TL;DR
The Grok image-to-video API uses the grok-imagine-video model to animate a static image into an MP4 clip. Submit a POST request to https://api.x.ai/v1/videos/generations with an image URL, prompt, and optional output settings. The API returns a request_id, then you poll GET /v1/videos/{request_id} until status becomes "done". Duration ranges from 1 to 15 seconds. Pricing starts at $0.05 per second for 480p output.
Introduction
On January 28, 2026, xAI launched the grok-imagine-video model for public API access. Within that first month, the model generated 1.2 billion videos and ranked number one on the Artificial Analysis text-to-video leaderboard.
One of its core use cases is image-to-video generation: provide a source image and a motion prompt, then receive a short animated video clip.
The important implementation detail is that generation is asynchronous. Your integration is not complete when the initial POST succeeds. It is complete when your app can:
- submit the generation job
- extract the
request_id - poll while the job is
"processing" - handle
"done"and"failed" - read the final video URL
You can test that full flow with Apidog Test Scenarios by chaining the generation request, variable extraction, polling loop, wait step, and final assertions.
What is the Grok image-to-video API?
The Grok image-to-video API is part of xAI's video generation product. It uses the grok-imagine-video model and accepts an image as the first frame of the output video.
Endpoint:
POST https://api.x.ai/v1/videos/generations
Authentication uses a Bearer token:
Authorization: Bearer YOUR_XAI_API_KEY
You get the key from the xAI console.
The same API surface also supports:
- text-to-video generation by omitting the
imageparameter - video extensions
- video edits
How image-to-video generation works
The image parameter defines the first frame of the generated video. The model does not replace that image.

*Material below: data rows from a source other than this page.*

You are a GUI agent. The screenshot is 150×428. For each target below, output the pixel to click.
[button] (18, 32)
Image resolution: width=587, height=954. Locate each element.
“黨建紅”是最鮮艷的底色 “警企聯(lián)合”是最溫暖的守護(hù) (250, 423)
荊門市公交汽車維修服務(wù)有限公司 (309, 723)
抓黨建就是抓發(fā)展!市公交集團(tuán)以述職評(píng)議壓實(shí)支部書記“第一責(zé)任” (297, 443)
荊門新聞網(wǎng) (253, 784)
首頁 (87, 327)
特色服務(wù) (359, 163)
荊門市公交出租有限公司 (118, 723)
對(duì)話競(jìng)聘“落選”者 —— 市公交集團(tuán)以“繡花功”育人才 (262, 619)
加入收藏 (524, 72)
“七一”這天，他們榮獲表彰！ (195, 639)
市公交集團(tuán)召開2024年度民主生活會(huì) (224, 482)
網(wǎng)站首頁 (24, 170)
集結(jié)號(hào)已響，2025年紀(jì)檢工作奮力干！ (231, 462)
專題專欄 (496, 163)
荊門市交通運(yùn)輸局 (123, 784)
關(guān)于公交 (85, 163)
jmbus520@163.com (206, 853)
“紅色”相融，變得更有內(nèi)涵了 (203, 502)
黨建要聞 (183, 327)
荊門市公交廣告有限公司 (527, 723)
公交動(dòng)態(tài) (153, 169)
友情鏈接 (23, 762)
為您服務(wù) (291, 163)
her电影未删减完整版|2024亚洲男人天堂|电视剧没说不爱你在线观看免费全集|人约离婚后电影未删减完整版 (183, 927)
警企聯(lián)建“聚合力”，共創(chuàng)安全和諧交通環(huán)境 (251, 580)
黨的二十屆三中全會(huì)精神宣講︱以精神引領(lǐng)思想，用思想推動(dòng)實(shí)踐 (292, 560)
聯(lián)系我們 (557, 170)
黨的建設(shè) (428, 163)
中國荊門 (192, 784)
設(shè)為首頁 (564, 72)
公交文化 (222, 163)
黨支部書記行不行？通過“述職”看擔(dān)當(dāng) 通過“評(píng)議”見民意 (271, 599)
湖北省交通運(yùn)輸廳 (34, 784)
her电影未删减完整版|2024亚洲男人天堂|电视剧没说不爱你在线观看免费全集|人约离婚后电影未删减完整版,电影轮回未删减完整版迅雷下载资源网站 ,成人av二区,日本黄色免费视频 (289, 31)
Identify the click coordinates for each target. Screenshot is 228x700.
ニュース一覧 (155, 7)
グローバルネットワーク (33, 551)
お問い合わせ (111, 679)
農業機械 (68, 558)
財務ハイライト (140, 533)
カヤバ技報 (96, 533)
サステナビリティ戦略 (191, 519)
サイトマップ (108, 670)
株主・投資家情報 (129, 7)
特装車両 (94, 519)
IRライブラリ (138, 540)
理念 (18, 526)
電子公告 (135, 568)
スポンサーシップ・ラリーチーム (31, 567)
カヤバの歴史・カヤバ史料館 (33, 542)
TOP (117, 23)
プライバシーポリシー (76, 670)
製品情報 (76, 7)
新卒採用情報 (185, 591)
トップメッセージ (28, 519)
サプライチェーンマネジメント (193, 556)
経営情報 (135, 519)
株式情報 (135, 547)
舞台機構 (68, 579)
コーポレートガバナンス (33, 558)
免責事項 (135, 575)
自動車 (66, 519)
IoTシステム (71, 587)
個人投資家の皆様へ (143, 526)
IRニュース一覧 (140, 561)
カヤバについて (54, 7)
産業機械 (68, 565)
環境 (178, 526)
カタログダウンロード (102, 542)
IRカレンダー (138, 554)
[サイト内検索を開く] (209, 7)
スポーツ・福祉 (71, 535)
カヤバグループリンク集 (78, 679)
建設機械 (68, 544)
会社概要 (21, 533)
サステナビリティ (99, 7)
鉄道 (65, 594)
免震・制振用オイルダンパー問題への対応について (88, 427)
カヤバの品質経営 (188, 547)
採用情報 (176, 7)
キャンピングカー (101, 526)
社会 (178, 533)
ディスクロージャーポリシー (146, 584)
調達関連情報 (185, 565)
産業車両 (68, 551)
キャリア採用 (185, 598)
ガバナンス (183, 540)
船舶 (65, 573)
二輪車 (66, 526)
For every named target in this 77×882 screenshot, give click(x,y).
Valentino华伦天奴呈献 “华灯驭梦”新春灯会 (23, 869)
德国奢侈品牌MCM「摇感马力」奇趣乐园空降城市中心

It starts from it and predicts motion based on your prompt.
Example:
- Source image: a mountain lake at sunrise
- Prompt:
gentle ripples spread across the water as morning mist drifts - Output: the first frame matches your image, then the water and mist animate over time
This differs from text-to-video, where the model generates the initial scene itself.
Use image-to-video when:
- you already have product photos, landscapes, portraits, or brand assets
- you need control over the first frame
- you want motion grounded in a specific real-world scene
Use text-to-video when:
- you are exploring visual concepts without a reference image
- you want the model to determine the full scene composition
- iteration speed matters more than first-frame precision
The same xAI surface also powers the conversational companion mode — for a non-video angle on Grok, see the walkthrough of Companion Mode with Ani.
Prerequisites
Before you call the API, prepare:
- an xAI account at
console.x.ai - an API key from the xAI console
- Python 3.8+ or Node.js 18+
- a public image URL or a base64-encoded image data URI
Set your API key as an environment variable:
export XAI_API_KEY="your_key_here"
If you want to use the xAI Python SDK:
pip install xai-sdk
For raw HTTP calls, you can use:
- Python:
requests - Node.js: built-in
fetch
Make your first image-to-video request
Using curl
curl -X POST https://api.x.ai/v1/videos/generations \
-H "Authorization: Bearer $XAI_API_KEY" \
-H "Content-Type: application/json" \
-d '{
"model": "grok-imagine-video",
"prompt": "Gentle waves move across the surface, morning mist rises slowly",
"image": {
"url": "https://upload.wikimedia.org/wikipedia/commons/thumb/1/1a/24701-nature-natural-beauty.jpg/1280px-24701-nature-natural-beauty.jpg"
},
"duration": 6,
"resolution": "720p",
"aspect_ratio": "16:9"
}'
The API returns a job ID immediately:
{
"request_id": "d97415a1-5796-b7ec-379f-4e6819e08fdf"
}
The video is not ready yet. You need to poll the status endpoint.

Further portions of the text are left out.